Due to the delay, freshmen will not be required to live on campus in the fall of 2001 as previously planned. The policy to house freshmen on campus is now tentatively scheduled to go into effect in the fall of 2002, pending completion of the new residence hall by then. Current housing policies will remain in effect until then and freshmen will be permitted to choose to live in fraternities and other independent living groups that house freshmen (sororities do not).
Interfraternity Council President Damien Brosnan, a junior in physics, welcomed the delay because it provides more time for fraternities to develop strategies to replace incoming freshmen. For instance, he said, a spring rush for upperclassmen will be tested this year.
"People in our community see it as a positive development," said Mr. Brosnan. "It gives us more time to plan for a transition." He added that the decision "reaffirms our faith in the administration. It demonstrates their commitment to making life on campus better for students."

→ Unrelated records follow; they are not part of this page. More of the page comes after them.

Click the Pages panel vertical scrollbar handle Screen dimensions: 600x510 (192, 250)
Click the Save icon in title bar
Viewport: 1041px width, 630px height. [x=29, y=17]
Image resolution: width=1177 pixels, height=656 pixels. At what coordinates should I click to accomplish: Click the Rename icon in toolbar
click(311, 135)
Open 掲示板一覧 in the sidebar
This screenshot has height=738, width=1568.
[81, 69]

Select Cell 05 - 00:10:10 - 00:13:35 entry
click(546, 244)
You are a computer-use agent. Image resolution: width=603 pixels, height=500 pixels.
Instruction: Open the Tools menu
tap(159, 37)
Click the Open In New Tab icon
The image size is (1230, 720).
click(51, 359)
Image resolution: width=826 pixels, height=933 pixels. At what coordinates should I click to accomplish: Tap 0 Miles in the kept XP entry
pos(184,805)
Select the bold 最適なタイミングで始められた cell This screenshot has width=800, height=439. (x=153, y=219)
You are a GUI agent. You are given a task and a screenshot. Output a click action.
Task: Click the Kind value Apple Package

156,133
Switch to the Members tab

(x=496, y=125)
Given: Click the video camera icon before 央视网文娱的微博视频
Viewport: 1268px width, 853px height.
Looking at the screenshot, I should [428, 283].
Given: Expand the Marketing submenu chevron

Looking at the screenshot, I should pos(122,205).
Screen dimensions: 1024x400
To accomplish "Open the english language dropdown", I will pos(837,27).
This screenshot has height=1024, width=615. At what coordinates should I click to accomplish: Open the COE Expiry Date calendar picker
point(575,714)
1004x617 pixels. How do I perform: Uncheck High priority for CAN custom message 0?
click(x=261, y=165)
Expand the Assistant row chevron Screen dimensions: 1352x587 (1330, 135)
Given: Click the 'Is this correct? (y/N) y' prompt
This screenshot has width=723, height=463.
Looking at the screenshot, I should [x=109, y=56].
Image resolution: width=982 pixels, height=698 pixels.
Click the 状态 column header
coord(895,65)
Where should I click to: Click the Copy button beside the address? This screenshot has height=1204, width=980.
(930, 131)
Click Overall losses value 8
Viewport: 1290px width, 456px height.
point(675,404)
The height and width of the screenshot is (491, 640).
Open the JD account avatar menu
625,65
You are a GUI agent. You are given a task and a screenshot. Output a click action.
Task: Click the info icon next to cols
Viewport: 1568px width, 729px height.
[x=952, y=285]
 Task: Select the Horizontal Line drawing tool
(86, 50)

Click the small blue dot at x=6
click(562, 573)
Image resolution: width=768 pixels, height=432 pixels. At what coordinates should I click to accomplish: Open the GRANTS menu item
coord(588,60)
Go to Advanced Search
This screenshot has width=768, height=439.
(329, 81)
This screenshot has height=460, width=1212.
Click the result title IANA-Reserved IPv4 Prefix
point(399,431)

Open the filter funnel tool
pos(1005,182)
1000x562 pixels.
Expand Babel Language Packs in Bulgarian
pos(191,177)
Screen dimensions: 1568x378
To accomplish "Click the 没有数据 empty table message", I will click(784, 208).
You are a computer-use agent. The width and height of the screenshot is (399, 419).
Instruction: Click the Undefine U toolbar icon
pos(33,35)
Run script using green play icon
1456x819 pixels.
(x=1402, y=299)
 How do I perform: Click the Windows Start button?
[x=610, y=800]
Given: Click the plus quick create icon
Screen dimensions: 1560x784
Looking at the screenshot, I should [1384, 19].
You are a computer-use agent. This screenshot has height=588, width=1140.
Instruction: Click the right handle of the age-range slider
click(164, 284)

"I think it's encouraging to see the administration taking this step," said Dormitory Council President Jennifer A. Frank, a senior in biology. "It's proof that they have the student body's interests on their minds when they make decisions. They recognized that without the new dorm, they would be doing a disservice to the current and incoming students of 2001 by crowding them extensively into the already bulging residence hall system or displacing them to a hotel, or worse yet, to the graduate students by pushing them into the Cambridge housing market, as many feared would be the case."
In a statement announcing the decision, Chancellor Bacow said, "the construction schedule has been ambitious, given the time we took to involve students and other members of the community in the programming and design of the residence, and then the need to redesign the building to meet concerns about building height. The permitting process took longer than anticipated, and involved the need for a second hearing to address the interests of the adjacent property owner. Following the second hearing, the Cambridge Planning Board issued the permit, but the property owner appealed the granting of the permit on the last day of the comment period. It is no longer possible to complete the building in time for September 2001 occupancy.
"We are going to do as much site work and early preparation as possible, in order to start construction as soon as the appeal is settled.
"The new residence on Vassar Street is essential to the implementation of the new housing policy announced in August 1998 that requires all freshmen to be housed in undergraduate campus residence halls. MIT remains committed to this goal.
"The new freshman housing policy will become effective once the new dormitory is completed. We expect that the dormitory will now be ready for the class entering in the fall of 2002. Until then, freshmen may continue to live either on campus or in fraternities and independent living groups. Above all, our goal is to improve our residential system. We will not displace other students in order to move freshmen onto campus before the new dormitory is built."
A version of this article appeared in MIT Tech Talk on March 8, 2000.